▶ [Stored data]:
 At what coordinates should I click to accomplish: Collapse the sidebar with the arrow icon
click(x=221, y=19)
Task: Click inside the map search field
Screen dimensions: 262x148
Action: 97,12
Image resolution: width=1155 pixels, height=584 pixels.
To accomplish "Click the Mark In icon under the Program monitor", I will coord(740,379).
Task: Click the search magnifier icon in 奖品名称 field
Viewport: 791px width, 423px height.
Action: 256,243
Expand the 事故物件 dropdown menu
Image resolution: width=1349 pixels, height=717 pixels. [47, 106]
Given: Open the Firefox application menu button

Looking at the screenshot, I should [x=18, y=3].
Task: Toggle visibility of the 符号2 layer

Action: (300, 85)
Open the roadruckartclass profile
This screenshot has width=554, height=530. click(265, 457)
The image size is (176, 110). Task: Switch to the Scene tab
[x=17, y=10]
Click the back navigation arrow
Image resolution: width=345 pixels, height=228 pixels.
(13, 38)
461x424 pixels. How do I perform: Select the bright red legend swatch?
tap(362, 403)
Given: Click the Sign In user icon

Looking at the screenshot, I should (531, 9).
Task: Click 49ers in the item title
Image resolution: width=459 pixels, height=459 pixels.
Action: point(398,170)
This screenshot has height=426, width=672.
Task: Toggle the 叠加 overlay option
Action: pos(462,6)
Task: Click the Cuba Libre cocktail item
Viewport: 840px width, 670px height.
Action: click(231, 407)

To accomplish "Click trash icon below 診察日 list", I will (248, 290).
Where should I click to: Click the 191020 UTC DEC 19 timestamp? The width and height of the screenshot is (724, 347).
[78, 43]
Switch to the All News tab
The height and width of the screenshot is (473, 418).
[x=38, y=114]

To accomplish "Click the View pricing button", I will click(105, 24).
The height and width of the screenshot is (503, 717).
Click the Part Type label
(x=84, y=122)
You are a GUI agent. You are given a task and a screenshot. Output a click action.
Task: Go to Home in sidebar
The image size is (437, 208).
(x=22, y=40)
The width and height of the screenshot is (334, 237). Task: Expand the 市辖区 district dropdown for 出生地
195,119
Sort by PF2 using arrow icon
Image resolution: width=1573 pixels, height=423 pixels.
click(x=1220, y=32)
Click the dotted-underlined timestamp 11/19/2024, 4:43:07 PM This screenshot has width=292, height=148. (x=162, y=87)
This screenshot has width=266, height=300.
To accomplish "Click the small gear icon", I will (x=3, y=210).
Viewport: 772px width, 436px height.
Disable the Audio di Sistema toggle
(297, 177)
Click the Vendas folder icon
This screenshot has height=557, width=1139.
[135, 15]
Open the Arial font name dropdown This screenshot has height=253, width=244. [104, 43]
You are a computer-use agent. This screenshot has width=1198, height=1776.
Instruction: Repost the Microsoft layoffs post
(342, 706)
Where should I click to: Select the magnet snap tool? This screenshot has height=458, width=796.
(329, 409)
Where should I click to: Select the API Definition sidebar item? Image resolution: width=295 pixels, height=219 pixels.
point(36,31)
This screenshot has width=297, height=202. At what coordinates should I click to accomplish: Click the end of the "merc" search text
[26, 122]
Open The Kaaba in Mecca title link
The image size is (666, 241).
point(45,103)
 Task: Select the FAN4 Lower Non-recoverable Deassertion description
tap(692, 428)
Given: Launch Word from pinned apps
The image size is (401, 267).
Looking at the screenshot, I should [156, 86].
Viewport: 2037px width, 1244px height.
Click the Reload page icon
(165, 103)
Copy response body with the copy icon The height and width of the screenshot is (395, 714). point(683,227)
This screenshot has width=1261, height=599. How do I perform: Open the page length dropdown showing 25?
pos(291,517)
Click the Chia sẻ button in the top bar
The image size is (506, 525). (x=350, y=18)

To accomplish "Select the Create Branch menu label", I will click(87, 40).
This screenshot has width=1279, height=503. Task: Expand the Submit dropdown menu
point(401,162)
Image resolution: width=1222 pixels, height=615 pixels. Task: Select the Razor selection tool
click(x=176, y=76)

▶ [WORK REQUEST]: Once you have read the records above, set every one of them down again exactly.

▶ [SOLUTION TO THIS EXERCISE]:
 At what coordinates should I click to accomplish: Collapse the sidebar with the arrow icon
click(x=221, y=19)
Task: Click inside the map search field
Screen dimensions: 262x148
Action: 97,12
Image resolution: width=1155 pixels, height=584 pixels.
To accomplish "Click the Mark In icon under the Program monitor", I will coord(740,379).
Task: Click the search magnifier icon in 奖品名称 field
Viewport: 791px width, 423px height.
Action: 256,243
Expand the 事故物件 dropdown menu
Image resolution: width=1349 pixels, height=717 pixels. [47, 106]
Given: Open the Firefox application menu button

Looking at the screenshot, I should [x=18, y=3].
Task: Toggle visibility of the 符号2 layer

Action: (300, 85)
Open the roadruckartclass profile
This screenshot has width=554, height=530. click(265, 457)
The image size is (176, 110). Task: Switch to the Scene tab
[x=17, y=10]
Click the back navigation arrow
Image resolution: width=345 pixels, height=228 pixels.
(13, 38)
461x424 pixels. How do I perform: Select the bright red legend swatch?
tap(362, 403)
Given: Click the Sign In user icon

Looking at the screenshot, I should (531, 9).
Task: Click 49ers in the item title
Image resolution: width=459 pixels, height=459 pixels.
Action: point(398,170)
This screenshot has height=426, width=672.
Task: Toggle the 叠加 overlay option
Action: pos(462,6)
Task: Click the Cuba Libre cocktail item
Viewport: 840px width, 670px height.
Action: click(231, 407)

To accomplish "Click trash icon below 診察日 list", I will (248, 290).
Where should I click to: Click the 191020 UTC DEC 19 timestamp? The width and height of the screenshot is (724, 347).
[78, 43]
Switch to the All News tab
The height and width of the screenshot is (473, 418).
[x=38, y=114]

To accomplish "Click the View pricing button", I will click(105, 24).
The height and width of the screenshot is (503, 717).
Click the Part Type label
(x=84, y=122)
You are a GUI agent. You are given a task and a screenshot. Output a click action.
Task: Go to Home in sidebar
The image size is (437, 208).
(x=22, y=40)
The width and height of the screenshot is (334, 237). Task: Expand the 市辖区 district dropdown for 出生地
195,119
Sort by PF2 using arrow icon
Image resolution: width=1573 pixels, height=423 pixels.
click(x=1220, y=32)
Click the dotted-underlined timestamp 11/19/2024, 4:43:07 PM This screenshot has width=292, height=148. (x=162, y=87)
This screenshot has width=266, height=300.
To accomplish "Click the small gear icon", I will (x=3, y=210).
Viewport: 772px width, 436px height.
Disable the Audio di Sistema toggle
(297, 177)
Click the Vendas folder icon
This screenshot has height=557, width=1139.
[135, 15]
Open the Arial font name dropdown This screenshot has height=253, width=244. [104, 43]
You are a computer-use agent. This screenshot has width=1198, height=1776.
Instruction: Repost the Microsoft layoffs post
(342, 706)
Where should I click to: Select the magnet snap tool? This screenshot has height=458, width=796.
(329, 409)
Where should I click to: Select the API Definition sidebar item? Image resolution: width=295 pixels, height=219 pixels.
point(36,31)
This screenshot has width=297, height=202. At what coordinates should I click to accomplish: Click the end of the "merc" search text
[26, 122]
Open The Kaaba in Mecca title link
The image size is (666, 241).
point(45,103)
 Task: Select the FAN4 Lower Non-recoverable Deassertion description
tap(692, 428)
Given: Launch Word from pinned apps
The image size is (401, 267).
Looking at the screenshot, I should [156, 86].
Viewport: 2037px width, 1244px height.
Click the Reload page icon
(165, 103)
Copy response body with the copy icon The height and width of the screenshot is (395, 714). point(683,227)
This screenshot has width=1261, height=599. How do I perform: Open the page length dropdown showing 25?
pos(291,517)
Click the Chia sẻ button in the top bar
The image size is (506, 525). (x=350, y=18)

To accomplish "Select the Create Branch menu label", I will click(87, 40).
This screenshot has width=1279, height=503. Task: Expand the Submit dropdown menu
point(401,162)
Image resolution: width=1222 pixels, height=615 pixels. Task: Select the Razor selection tool
click(x=176, y=76)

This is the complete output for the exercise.